--- Supplied entries ---
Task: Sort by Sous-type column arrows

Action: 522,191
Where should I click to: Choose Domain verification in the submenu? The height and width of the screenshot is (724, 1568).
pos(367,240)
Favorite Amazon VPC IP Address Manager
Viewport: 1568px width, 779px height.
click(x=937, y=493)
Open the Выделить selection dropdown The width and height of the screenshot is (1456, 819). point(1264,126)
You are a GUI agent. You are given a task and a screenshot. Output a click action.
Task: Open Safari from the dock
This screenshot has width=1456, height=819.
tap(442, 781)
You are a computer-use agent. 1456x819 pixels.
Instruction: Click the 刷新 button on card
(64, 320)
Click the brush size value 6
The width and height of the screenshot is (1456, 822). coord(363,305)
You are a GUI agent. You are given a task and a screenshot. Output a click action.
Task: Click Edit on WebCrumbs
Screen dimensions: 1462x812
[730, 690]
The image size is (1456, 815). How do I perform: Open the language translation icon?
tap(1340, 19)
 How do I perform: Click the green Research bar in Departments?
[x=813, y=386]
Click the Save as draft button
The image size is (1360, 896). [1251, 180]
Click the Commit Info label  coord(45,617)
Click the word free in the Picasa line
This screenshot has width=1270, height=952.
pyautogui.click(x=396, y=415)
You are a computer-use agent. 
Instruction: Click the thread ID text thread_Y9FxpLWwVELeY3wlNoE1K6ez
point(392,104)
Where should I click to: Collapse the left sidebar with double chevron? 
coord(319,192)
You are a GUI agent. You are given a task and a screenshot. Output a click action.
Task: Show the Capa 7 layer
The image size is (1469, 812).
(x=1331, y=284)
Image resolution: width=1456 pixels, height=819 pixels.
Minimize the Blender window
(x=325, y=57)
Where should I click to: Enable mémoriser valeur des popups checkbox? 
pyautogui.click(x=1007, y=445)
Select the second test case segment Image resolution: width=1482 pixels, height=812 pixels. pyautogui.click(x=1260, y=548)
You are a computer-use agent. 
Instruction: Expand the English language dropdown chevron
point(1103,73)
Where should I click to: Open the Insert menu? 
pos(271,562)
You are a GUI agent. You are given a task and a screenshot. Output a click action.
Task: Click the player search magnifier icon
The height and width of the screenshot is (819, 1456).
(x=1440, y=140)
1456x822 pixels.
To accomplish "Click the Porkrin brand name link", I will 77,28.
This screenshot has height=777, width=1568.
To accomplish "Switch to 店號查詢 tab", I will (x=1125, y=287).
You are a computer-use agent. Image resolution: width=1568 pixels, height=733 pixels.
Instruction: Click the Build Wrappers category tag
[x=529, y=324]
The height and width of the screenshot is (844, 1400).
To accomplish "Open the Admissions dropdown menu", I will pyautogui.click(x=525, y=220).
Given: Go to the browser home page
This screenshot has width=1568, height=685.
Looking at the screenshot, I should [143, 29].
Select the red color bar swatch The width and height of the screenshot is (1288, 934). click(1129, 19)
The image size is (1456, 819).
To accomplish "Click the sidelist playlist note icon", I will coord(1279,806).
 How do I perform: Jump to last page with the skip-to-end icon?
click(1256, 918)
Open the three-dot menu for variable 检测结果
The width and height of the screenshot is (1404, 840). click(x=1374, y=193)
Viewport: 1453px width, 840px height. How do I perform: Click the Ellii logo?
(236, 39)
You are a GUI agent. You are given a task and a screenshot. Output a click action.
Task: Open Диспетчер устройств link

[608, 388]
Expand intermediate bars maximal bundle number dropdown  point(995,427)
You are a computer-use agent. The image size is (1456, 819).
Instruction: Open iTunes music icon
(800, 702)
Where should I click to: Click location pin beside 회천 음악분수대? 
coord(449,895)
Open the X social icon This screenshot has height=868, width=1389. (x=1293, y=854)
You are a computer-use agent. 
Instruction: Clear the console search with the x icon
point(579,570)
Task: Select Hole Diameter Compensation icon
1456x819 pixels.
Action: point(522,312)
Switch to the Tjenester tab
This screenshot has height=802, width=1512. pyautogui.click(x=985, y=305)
---
Your assignment – Only the number is wanted: how many lines in the listing contain the word "will"?

Solved problem – 4